I shouted back my own special message which he understood most clearly despite the high wind.

Four wheelers can freeze quite solid when dunked in water and then exposed to temperatures in the teens complete with 25-mile-per-hour winds. Solid things are hard to move unless of course the desire is for them not to move. Then (for reasons unknown to modern physics) on the way home for example a completely frozen and inoperable four wheeler will easily slide out of the back of an open tailgated truckand into the middle of the highway on a very, very cold day in Jefferson County.

second pic.jpg

There is no man-made invention both so loved and hated by duck hunters as the outboard motor. It has been the single greatest asset ever invented to access the prime areas–remote or otherwise–where ducks desire to be. But this marvel of modern engineering has a dark side. If a machine can have a personality, then many outboards could be diagnosed schizophrenic. Or perhaps they are connected to some geographic phenomenon unknown to science. How else could one explain a motor that operates perfectly while cranked at home the night before a carefully planned hunt, only to refuse to start for no apparent reason mere hours later at the launch ramp? Some of these machines are possessed by calculating demons, waiting for their owners to reach the furthest and most remote destination before spitefully stranding them with failures of mysterious origin. There are no unsuperstitious duck hunters. None that own outboards anyway.

If you don’t ever stop, then you can’t get stuck!” is a favorite expression of my hunting partner. It is a delusional statement that I have heard him proclaim for 32 consecutive years now. He is the very same man that has stuck two-wheel drive trucks, four-wheel drive trucks, cars, motorcycles, ATVs of all kinds (including amphibious six wheel drives), tractors, boats, and even lawnmowers. He once called me to help pull out his wife’s SUV–which he had gotten stuck right behind their suburban home. There exists no buckshot mud farm road or wallowed out swamp ’sippi hole that he fears or finds uninviting.
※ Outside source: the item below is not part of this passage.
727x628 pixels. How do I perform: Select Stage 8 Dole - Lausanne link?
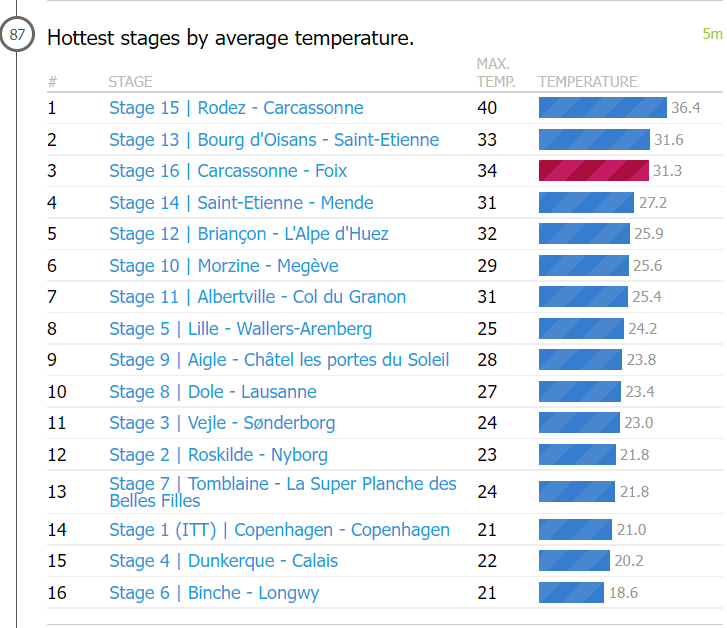coord(213,392)
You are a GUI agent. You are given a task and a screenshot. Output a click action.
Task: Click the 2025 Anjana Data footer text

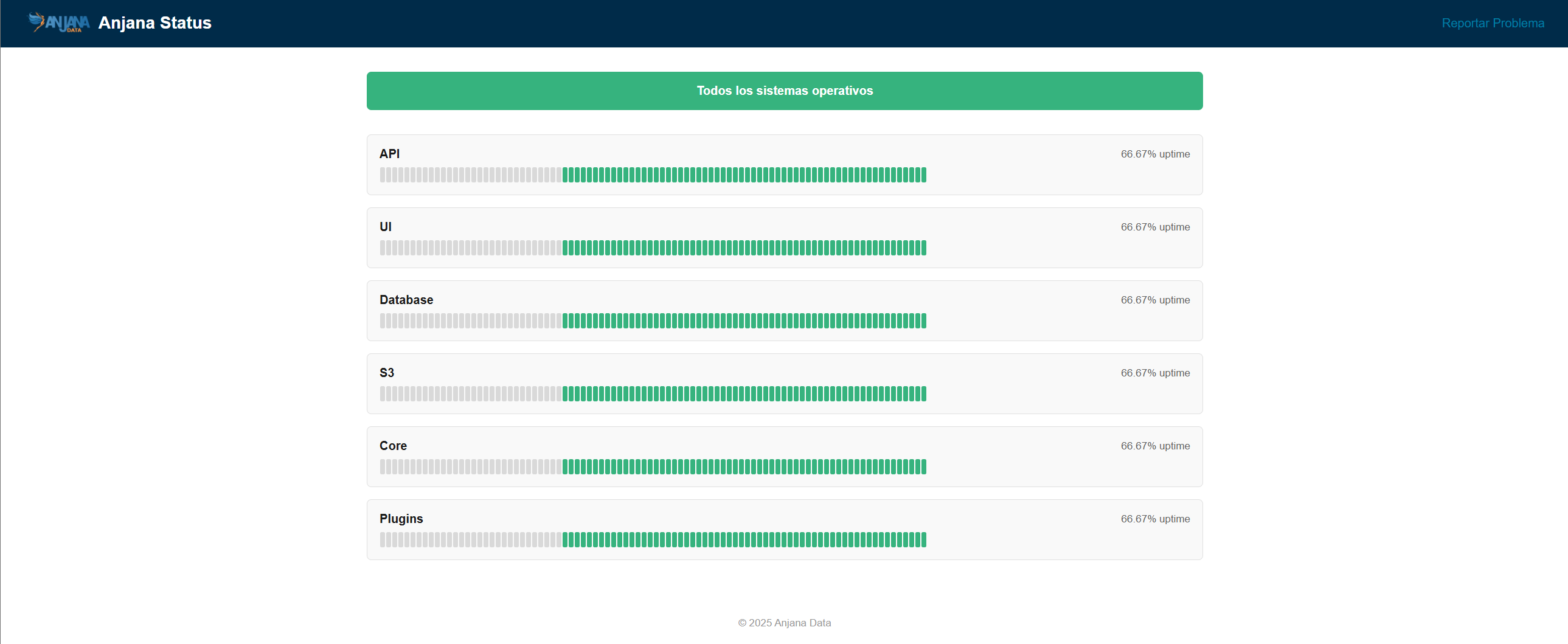tap(784, 623)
His propensity for the art of becoming bogged reaches zenith during duck season, when he enthusiastically accelerates head on into stretches of bottomless muck with total disregard for payload or passenger, allegedly all in the name of reaching his prey. 
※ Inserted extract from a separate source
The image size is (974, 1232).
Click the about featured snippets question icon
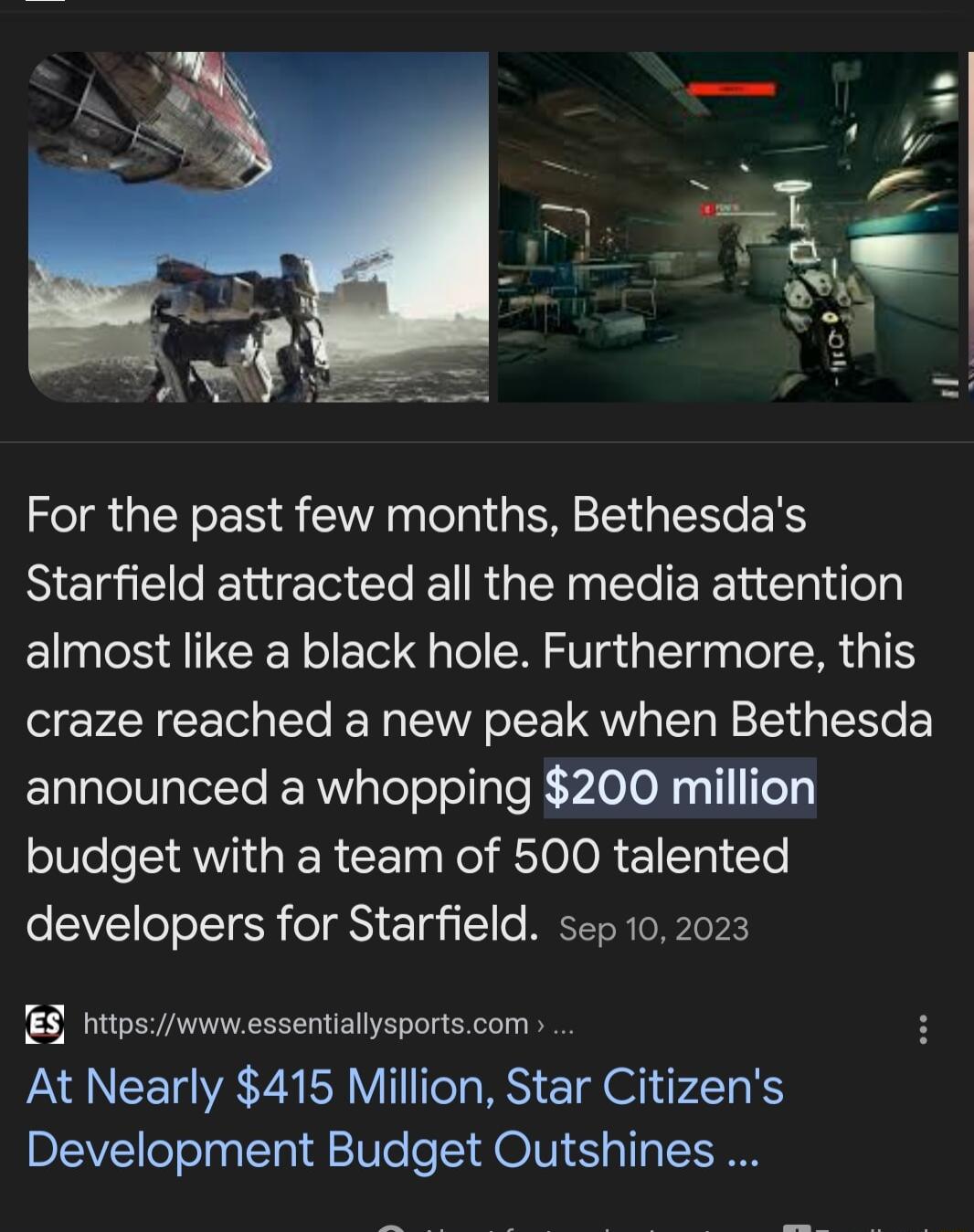click(391, 1228)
Anything between a duck hunter and a duck is just something to overcome and one who has never been stuck–and stuck bad–hasn’t been doing it very long (or has never met my buddy). 

The beloved phrase “Mo ’Lap” among Arkansas duck hunters is one of mysterious origin. I first heard it as a teenager conjured by the old drake master of southeast Arkansas himself: the great Jimmy Baxter.  “Mo ’Lap” might be best described as “achievement of the legal limits of a desired species of waterfowl by an entire hunting party in an extremely rapid and exciting way." Variations are flexible as verb, adverb or pronoun. For example a particular hunt that appropriately fits the definition could have been a “Mo ’Lappin'” waterfowl on such a hunt could have been “Mo ’Lapped”, and a particular location where such an outstanding hunt occurred might be properly referred to as “Mo ’Lap City.” 

The younger generation of our sport have unfortunately begun to abuse the phrase–using it for virtually any hunt where legal limits are achieved. However, a true “Mo ’Lap” involves as much about how the limit was taken as it does actually getting the total number of ducks allowed by law. Some hunters hunt for years before actually participating in a “Mo ’Lap” but once experienced, it is something never forgotten. (Improper usage will be reported to Mr. Baxter.)